Airport Extreme: update dynamic hostname through BIND

If you are the owner of an Apple Airport Extreme base station, you may have wondered if it is possible to assign a static hostname to your dynamically changing ADSL IP address. Many other routers offer this feature through one of the popular dynamic DNS services such as DynDNS. Apple however decided not to support the proprietary interfaces of those commercial services, but instead use a generic approach as described in RFC 2136 Dynamic Updates in the Domain Name System (DNS UPDATE).

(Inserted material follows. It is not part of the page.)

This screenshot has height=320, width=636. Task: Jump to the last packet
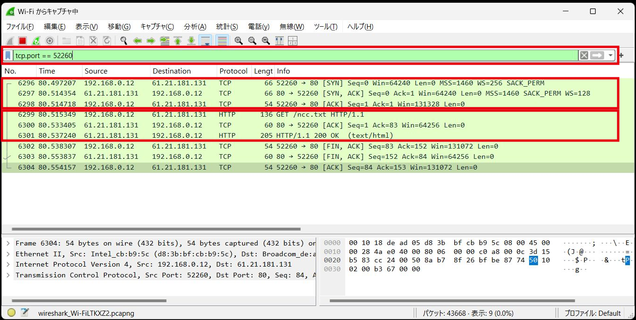(x=191, y=41)
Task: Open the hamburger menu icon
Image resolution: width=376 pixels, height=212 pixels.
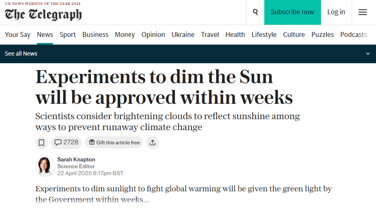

Here’s how you can use this feature.

Requirements:

• Apple Airport Extreme Base Station
• Airport Utility version 5.6 (the DNS update feature is not accessible in 6.0+)
• a domain name where you can choose your own nameserver (most domain sellers allow this)
• a (Linux) server running BIND9 on a static IP address

Setup

• for this setup I assume that your Linux box has the static hostname mybox.com on IP address 46.19.92.98. The domain name you want to use for your airport extreme is airport.mydomain.com. This means mydomain.com is owned by you and has its nameserver set to mybox.com.
• Install BIND version 9 on your Linux server (e.g. “sudo apt-get install bind9”) and create a zone file for your domain. You can put it in /etc/bind/zones/mydomain.com.db and make it look like this:

$ORIGIN .
$TTL 86400	; 1 day
mydomain.com		IN SOA	mybox.com. mailaddress.gmail.com. (
				2012060524 ; serial
				28800      ; refresh (8 hours)
				7200       ; retry (2 hours)
				864000     ; expire (1 week 3 days)
				86400      ; minimum (1 day)
				)
			NS	mybox.com.
			A	46.19.92.98
			MX	10 mydomain.com.
$ORIGIN mydomain.com.
*			A	46.19.92.98
$ORIGIN _dns-sd._udp.mydomain.com.
b			PTR	mydomain.com.
db			PTR	mydomain.com.
dr			PTR	mydomain.com.
lb			PTR	mydomain.com.
r			PTR	mydomain.com.
$ORIGIN _udp.mydomain.com.
_dns-update		SRV	0 0 53 mybox.com.

• google for some BIND tutorials if you need more information on the zone file configuration
• make sure port 53 UDP is open in your Linux box’s firewall
• create a RNDC key. This is the “password” used to update your DNS zone. Run “rndc-confgen -a -c /etc/bind/rndc.key”
• add the following to your /etc/bind/named.conf.local:

include "/etc/bind/rndc.key";
zone "mydomain.com" {
      type master;
      file "/etc/bind/zones/mydomain.com.db";
      update-policy {
        grant rndc-key name airport.mydomain.com A;
      };
};

• ensure that your zone file and the named.conf.local have permissions -rw-r–r– and are owned by root, group bind.
• on Ubuntu 12.04 I had to edit the file /etc/apparmor.d/usr.sbin.named and change the line “/etc/bind/zones/** r,” to “/etc/bind/zones/** rw,”
• restart apparmor and bind
• check the syslog for any bind errors
• if you’ve just changed the nameserver of domain.com to mybox.com, it may take 24h or more for this update to reach your provider’s DNS cache
• check your nameserver configuration with “dig”. “dig a domain.com” should give you an answer section with your Linux box’s IP address. “dig ns domain.com” should return mybox.com. “dig PTR b._dns-sd._udp.domain.com” should return domain.com.
• when everything works as expected, we can now configure Airport Extreme. Open “Airport Utility 5.6”, choose the “base station” tab and click “Edit…”. Configure it as in the screenshot below. The password is the “secret” as mentioned inside your rndc.key file. Enter it without the quotes.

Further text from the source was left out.